Virtually all my Israeli friends, young and old, smart and smarter, have been willing to bet me that Americans are “not ready for a black president.”I don't spend my days looking for such examples, but there certainly seem to be a lot of them out there. In the past couple of weeks, American commentators have written about this reaction in Europe, Egypt, now Israel, and I've certainly seen it a lot here in Mexico. In my experience, the questioners usually have a simplistic view of race in America, or they are just repeating something they heard, or are expressing some racism of their own. Whatever the cause, it's annoying, and I want it to stop, immediately. Do you hear me, 5.7 billion non-Americans? I want it to stop now!

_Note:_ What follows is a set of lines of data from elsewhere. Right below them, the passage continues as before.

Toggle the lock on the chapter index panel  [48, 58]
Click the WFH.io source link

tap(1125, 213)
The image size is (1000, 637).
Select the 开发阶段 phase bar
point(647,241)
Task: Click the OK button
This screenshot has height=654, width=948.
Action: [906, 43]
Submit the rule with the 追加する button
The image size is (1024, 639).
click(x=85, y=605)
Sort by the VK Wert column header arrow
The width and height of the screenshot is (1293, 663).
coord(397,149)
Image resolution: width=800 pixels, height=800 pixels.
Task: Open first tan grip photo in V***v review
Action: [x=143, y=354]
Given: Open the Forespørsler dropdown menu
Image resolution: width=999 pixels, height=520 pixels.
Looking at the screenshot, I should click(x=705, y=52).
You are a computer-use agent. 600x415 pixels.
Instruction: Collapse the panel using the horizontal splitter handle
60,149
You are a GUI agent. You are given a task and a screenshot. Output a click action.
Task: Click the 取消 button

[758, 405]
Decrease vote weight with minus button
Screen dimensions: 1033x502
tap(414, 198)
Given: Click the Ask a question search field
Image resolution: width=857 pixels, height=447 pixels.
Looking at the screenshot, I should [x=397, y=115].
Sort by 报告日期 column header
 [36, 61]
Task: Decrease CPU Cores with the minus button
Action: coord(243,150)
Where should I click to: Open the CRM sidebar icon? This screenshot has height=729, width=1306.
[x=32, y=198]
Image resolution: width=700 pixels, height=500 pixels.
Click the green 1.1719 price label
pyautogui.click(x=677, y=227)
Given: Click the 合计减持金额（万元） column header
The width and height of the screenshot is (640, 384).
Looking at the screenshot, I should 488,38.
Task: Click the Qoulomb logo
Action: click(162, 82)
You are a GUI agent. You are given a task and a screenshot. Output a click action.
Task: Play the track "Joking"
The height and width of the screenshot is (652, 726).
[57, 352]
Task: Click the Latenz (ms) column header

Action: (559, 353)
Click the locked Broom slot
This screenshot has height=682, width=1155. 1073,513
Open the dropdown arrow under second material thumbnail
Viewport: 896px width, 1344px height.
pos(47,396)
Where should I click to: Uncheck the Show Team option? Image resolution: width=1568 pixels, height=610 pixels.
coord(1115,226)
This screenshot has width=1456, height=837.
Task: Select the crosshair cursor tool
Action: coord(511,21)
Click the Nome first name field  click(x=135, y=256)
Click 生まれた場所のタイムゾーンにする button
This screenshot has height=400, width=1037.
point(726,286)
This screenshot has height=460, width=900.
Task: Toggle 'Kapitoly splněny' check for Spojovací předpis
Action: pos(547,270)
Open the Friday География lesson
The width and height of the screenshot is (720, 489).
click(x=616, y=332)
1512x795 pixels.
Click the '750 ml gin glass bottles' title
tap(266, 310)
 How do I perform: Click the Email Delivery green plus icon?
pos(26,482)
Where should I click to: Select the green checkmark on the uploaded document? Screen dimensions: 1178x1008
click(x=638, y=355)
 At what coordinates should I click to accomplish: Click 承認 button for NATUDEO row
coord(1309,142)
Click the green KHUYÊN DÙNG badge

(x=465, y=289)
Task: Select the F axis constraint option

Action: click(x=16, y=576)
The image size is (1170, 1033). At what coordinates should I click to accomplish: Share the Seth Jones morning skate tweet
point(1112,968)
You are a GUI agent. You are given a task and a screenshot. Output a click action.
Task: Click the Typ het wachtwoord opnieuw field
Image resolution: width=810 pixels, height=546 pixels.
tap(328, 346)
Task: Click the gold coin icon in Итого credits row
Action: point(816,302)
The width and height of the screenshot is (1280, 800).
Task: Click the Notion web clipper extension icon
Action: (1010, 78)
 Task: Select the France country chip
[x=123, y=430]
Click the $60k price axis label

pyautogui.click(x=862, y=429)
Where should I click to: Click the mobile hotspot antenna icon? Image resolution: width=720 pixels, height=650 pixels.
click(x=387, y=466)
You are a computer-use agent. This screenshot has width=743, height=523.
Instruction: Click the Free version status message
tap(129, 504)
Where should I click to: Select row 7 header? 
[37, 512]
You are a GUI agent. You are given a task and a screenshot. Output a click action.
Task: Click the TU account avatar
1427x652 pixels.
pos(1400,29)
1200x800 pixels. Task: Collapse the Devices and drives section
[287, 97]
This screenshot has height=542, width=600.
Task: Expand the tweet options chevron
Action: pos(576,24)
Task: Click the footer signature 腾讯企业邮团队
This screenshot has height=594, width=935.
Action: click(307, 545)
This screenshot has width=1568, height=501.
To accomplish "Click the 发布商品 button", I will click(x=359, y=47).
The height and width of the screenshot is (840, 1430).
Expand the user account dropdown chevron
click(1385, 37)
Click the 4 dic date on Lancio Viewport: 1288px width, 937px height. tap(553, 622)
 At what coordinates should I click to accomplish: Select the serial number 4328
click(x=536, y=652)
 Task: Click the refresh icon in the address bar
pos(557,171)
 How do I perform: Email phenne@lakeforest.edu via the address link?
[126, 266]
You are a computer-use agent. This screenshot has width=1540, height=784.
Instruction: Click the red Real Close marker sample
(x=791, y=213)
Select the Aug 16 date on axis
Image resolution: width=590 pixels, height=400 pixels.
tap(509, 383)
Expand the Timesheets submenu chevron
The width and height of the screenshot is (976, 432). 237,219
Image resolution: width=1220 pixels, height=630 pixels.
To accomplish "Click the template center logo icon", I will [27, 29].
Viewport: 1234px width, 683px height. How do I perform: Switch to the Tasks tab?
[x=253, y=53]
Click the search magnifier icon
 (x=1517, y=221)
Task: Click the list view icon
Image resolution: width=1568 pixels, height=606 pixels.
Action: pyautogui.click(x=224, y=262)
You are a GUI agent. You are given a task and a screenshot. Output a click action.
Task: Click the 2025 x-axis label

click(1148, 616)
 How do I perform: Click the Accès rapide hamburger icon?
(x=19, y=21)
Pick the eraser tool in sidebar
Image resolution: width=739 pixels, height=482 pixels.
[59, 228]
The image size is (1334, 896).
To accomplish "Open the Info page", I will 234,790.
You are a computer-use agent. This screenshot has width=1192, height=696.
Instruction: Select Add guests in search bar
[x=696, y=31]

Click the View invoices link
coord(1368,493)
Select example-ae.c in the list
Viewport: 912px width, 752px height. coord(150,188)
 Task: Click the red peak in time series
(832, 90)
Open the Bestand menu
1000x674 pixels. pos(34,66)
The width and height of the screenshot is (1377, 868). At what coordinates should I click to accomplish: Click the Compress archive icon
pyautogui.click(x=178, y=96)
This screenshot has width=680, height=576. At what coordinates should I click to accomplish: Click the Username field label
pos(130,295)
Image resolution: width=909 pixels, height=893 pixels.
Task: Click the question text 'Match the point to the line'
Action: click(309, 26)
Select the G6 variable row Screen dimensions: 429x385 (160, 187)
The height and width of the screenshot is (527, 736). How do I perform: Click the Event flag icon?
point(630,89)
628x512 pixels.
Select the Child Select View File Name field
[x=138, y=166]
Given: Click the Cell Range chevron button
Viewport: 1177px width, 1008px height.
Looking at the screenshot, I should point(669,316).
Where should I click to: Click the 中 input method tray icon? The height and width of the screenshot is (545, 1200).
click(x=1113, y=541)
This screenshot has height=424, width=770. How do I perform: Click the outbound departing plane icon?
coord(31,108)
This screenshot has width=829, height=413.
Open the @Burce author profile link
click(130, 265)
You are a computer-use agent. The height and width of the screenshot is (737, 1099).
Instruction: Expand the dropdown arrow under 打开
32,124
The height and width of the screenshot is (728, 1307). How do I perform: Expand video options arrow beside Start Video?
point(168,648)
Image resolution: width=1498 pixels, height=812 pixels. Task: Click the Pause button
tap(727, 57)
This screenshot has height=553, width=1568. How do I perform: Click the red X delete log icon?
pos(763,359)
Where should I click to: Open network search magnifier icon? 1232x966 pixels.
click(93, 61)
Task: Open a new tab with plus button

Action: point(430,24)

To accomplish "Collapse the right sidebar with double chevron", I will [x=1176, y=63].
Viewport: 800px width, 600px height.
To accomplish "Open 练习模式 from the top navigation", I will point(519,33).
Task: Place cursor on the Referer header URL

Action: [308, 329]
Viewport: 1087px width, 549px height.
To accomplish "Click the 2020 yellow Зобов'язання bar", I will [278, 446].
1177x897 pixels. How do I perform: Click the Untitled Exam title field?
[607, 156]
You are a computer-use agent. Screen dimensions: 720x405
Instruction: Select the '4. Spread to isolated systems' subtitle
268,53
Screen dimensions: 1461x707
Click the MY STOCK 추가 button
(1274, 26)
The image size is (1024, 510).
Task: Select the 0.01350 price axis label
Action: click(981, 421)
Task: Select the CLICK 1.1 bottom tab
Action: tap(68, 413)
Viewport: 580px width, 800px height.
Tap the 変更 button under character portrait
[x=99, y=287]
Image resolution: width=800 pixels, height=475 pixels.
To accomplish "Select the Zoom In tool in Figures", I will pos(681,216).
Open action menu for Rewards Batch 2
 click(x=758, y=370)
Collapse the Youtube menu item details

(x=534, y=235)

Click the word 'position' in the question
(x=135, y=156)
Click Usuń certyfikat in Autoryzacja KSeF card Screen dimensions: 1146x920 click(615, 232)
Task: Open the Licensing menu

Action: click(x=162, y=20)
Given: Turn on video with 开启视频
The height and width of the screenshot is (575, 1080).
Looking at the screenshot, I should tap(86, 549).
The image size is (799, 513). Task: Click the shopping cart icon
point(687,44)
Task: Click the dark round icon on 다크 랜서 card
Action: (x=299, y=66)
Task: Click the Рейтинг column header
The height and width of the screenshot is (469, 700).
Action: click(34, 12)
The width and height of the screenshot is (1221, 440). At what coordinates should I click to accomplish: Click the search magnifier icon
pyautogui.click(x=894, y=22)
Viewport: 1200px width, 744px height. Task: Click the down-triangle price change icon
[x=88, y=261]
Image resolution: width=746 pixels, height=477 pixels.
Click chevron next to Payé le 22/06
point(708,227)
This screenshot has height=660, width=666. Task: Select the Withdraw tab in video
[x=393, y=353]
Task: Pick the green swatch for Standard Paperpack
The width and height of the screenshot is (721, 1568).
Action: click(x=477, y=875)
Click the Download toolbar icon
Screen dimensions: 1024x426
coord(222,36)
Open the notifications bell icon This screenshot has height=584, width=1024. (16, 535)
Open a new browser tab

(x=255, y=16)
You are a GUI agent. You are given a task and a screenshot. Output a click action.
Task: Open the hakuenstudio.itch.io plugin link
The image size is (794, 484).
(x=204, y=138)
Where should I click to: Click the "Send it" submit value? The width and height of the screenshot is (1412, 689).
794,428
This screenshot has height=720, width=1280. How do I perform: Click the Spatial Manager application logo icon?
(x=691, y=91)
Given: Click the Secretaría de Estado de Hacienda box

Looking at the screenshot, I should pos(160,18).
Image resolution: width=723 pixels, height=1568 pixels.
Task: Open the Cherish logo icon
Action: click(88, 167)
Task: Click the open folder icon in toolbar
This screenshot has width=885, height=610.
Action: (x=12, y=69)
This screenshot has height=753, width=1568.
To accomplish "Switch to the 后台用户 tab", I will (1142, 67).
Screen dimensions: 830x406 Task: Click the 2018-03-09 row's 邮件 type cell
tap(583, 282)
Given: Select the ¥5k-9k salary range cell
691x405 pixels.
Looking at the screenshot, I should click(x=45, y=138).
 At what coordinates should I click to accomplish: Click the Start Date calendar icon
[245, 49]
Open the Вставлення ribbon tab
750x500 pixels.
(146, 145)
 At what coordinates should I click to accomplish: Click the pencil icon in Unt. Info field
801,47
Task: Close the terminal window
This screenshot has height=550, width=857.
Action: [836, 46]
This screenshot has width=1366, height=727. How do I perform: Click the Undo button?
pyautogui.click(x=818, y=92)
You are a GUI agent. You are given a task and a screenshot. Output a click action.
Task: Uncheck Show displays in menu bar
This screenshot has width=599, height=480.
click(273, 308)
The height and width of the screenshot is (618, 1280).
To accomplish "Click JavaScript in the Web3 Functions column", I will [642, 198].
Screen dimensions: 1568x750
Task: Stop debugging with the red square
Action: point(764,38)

Avishai points to an ulterior motive behind Israeli skepticism of the Illinois Senator:
In the back of their minds they fear that two generations of special pleading—about how Israel’s occupation should be rationalized as the Jews’ special need to (how does Prof. Yehezkel Dror put it?) “subordinate morality to survival”—may not quite work on Obama, much the way it did not work on Kissinger. Obama has heard Jabotinsky-like apologetics for victim exceptionalism from the Sharptons—indeed, from the Wrights—for two generations. It takes one to know one. The most frightening question is this: if democracy makes a black man a mainstream American, can it also make an Arab a mainstream Israeli?